檀悠悠慢吞吞爬上去,躲在伞下往巷口张望,边看边往嘴里塞零食,仿若眺望远方的土拨鼠。
这一站就是差不多一个时辰。
天要黑时,裴融、知业、小五的身影终于在巷口出现,那一堆长枪短棒的是不见了,但三个人看起来衣衫整洁、面容平和,并不像是杀过人的样子。
檀悠悠拍拍手上的瓜子壳儿,准备撤退,以免被裴某人看到骂她不守妇道。然而裴某人已经看到了她,一张俊脸面无表情,眼睛死死盯着她,仿佛在射冰刀子似的。
既然跑不掉,那就不跑了,檀悠悠笑眯眯地冲他挥挥手,再优雅地下了梯子。
双脚刚落地,她便娇弱地朝莲枝和柳枝伸出爪子:“哎哟,我腿麻了,仿佛有千万根针在戳,快来扶着我,哎哟……”

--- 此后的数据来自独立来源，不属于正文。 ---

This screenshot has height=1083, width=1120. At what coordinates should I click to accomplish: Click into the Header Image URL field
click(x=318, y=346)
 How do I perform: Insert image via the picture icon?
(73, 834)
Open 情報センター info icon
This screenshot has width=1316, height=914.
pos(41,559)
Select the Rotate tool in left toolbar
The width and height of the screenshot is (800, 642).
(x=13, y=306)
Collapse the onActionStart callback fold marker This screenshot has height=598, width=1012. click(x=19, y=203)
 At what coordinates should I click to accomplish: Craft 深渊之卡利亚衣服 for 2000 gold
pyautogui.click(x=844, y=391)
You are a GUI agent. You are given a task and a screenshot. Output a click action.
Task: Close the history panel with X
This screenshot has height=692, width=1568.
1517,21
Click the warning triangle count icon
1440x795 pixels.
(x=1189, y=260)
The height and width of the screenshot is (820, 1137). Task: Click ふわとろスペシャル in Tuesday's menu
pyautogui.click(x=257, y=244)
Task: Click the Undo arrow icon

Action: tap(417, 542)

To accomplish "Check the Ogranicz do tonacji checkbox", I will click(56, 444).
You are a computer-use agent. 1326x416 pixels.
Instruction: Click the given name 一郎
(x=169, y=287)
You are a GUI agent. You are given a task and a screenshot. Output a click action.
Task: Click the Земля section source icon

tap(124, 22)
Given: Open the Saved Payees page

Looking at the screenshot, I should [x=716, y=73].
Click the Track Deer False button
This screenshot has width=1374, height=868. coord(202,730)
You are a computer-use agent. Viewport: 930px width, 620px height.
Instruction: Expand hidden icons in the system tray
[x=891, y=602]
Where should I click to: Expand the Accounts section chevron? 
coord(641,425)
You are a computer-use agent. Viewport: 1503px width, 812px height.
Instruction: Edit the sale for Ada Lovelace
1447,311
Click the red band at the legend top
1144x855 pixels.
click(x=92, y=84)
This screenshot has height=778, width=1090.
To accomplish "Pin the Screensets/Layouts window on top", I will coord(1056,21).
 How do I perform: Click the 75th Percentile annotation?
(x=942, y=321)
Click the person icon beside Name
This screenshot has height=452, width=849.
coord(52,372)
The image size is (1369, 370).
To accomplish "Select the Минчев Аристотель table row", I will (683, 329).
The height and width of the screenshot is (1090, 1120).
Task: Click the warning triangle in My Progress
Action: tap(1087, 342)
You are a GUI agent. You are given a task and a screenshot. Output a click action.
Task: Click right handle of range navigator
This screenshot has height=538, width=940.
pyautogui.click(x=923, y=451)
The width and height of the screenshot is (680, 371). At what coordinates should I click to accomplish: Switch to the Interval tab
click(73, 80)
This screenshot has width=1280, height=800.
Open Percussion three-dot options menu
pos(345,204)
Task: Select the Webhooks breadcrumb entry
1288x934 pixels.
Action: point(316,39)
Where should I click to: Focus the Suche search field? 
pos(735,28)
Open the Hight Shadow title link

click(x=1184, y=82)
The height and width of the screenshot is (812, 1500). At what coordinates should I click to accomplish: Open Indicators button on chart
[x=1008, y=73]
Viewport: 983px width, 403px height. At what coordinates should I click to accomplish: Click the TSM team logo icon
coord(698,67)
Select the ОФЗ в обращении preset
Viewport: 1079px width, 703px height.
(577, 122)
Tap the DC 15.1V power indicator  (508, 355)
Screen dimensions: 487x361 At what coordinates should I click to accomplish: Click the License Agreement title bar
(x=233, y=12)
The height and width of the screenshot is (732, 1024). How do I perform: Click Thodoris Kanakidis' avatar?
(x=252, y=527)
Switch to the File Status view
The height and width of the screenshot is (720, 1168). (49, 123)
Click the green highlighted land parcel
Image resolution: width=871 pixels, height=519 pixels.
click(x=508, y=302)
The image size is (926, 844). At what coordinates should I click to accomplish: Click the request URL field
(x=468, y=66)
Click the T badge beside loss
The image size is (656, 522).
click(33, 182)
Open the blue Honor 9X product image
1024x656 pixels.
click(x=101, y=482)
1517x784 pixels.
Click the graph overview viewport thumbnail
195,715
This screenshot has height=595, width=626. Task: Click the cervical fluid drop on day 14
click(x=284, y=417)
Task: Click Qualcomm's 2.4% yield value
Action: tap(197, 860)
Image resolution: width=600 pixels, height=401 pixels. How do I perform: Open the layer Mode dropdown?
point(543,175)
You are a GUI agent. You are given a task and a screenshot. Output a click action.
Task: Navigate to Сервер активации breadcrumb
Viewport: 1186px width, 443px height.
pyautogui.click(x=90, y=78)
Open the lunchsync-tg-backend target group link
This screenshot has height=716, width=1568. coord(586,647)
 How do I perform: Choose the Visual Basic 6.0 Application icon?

莲枝和柳枝赶紧扶着她往正院去,檀悠悠走一步哼一哼:“好麻,好麻。”
胖豆丁安宝好奇地追着她看热闹:“师娘是在做什么呢?为什么要趴在墙头看那么久?外面在演傀儡戏吗?”
檀悠悠敷衍点头:“嗯啊。”
安宝羞她:“师娘骗人!我出去看过了,街上根本没演傀儡戏!”
檀悠悠脸不红心不跳地道:“是别人家院子里在演,你当然看不见了。”
安宝哑口无言,随即艳羡不已:“下次师娘也换我看一会儿呗。”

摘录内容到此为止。